AbstractHydrothermal reaction of Na(3‐cba) (3‐cba = 3‐cyanobenzoate), NaN3 and a metal salt with either 2,2′‐bipyridine (2,2′‐bipy) or 1,10‐phenanthroline (phen) afforded four novel ZnII/CdII polymers, which have been structurally characterized by single‐crystal X‐ray diffraction analysis. In situ [2 + 3] cycloaddition reaction of nitrile and azide in the presence of a ZnII or CdII salt yielded the ligand 3‐(5H‐tetrazolyl)benzoate (3‐tzba2–) [3‐H2tzba = 3‐(5H‐tetrazolyl)benzoic acid]. The obtained polymers are formulated as [Zn2(3‐tzba)(N3)(OH)(2,2′‐bipy)] (1), [Zn(3‐tzba)(2,2′‐bipy)(H2O)]·3H2O (2), [Zn2(3‐tzba)2(phen)2]·H2O (3) and [Cd4(3‐tzba)2(N3)4(2,2′‐bipy)3]·H2O (4). A crystalline mixture of ZnII polymers 1 and 2 with infinite ladder‐like chain and zigzag chain structures, respectively, was obtained from the reaction in the presence of 2,2′‐bipy. The replacement of 2,2′‐bipy with phen as an auxiliary ligand yielded 3, which shows a pearl‐necklace‐like chain structure.

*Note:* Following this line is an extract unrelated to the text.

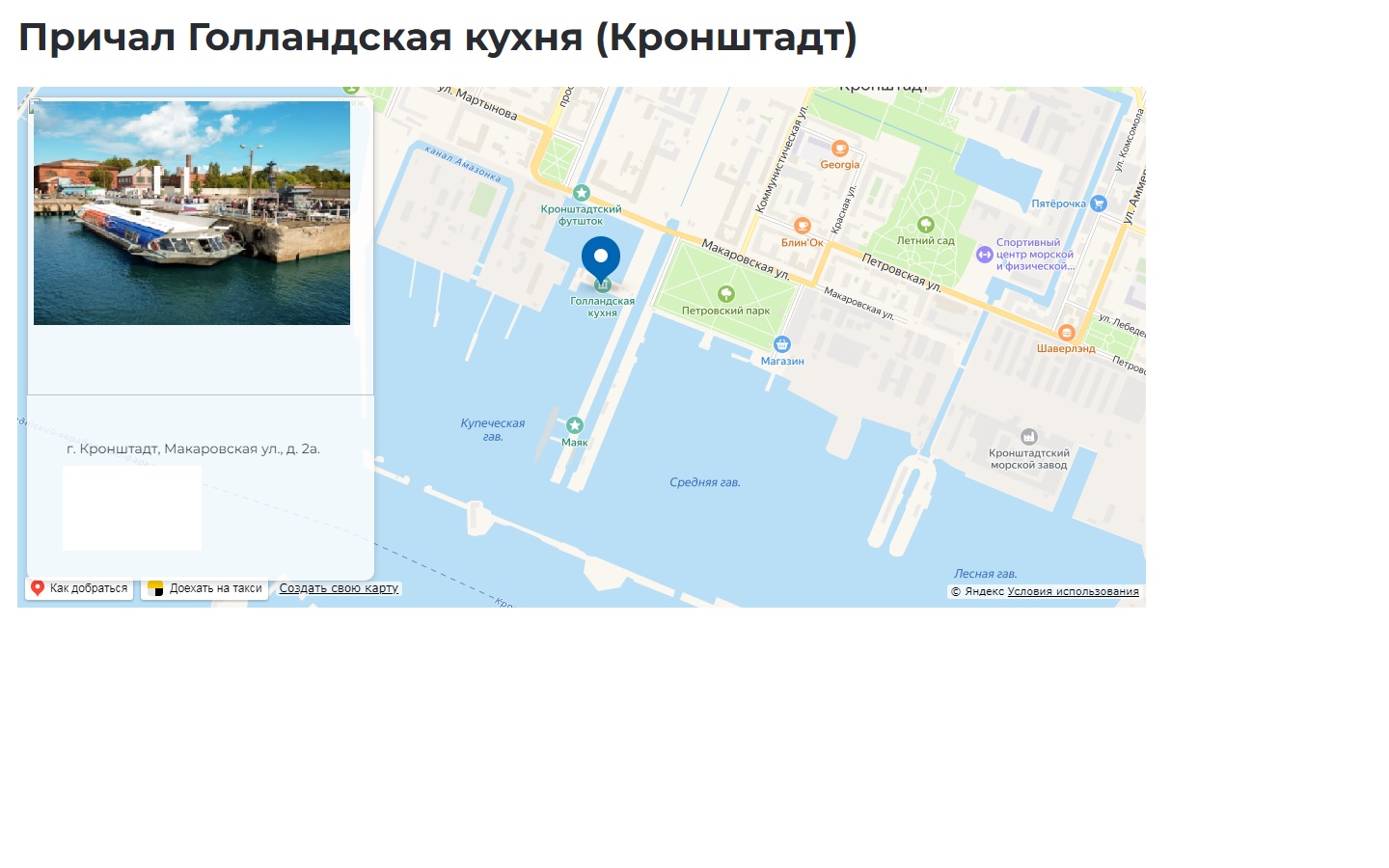Click the Магазин shop icon
The height and width of the screenshot is (868, 1389).
click(782, 344)
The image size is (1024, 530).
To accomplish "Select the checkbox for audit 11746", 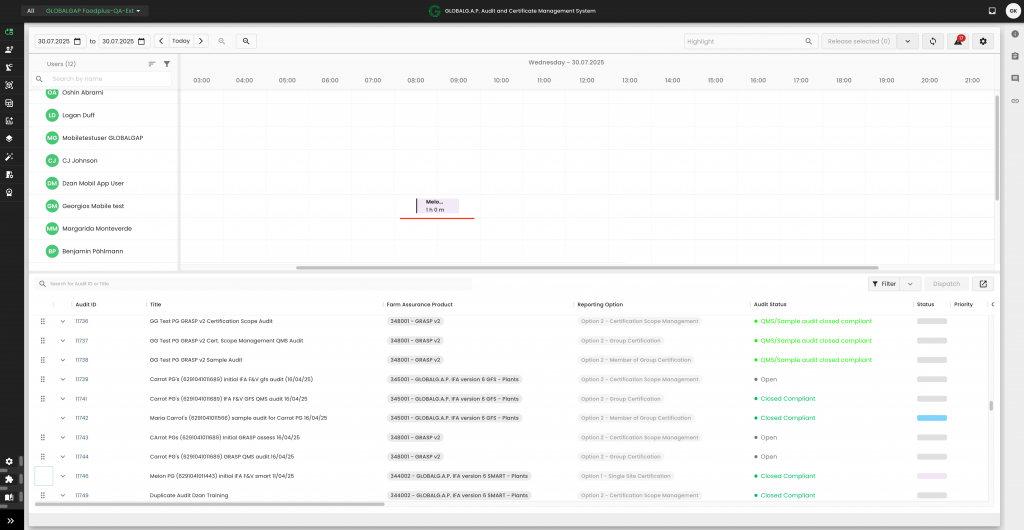I will (x=43, y=476).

Further, the introduction of CdII instead of ZnII resulted in the formation of 4, which has a 2D corrugated layer structure. The 3‐tzba2– ligands display four different coordination modes in 1–4, and modes μ2‐κN2:κO1,O2 (in 2) and μ3‐κN3:κO1:κO2 (in 3) are observed in tetrazolate‐5‐carboxylate polymers for the first time. Photoluminescent studies in the solid state at room and low temperature revealed that 1–4 exhibit interesting luminescent behaviors, and the relevant density of states (DOS) calculation results showed that their photoluminescence mainly originates from ligand‐centered emission and is dependent on the organic ligand incorporated into the polymer.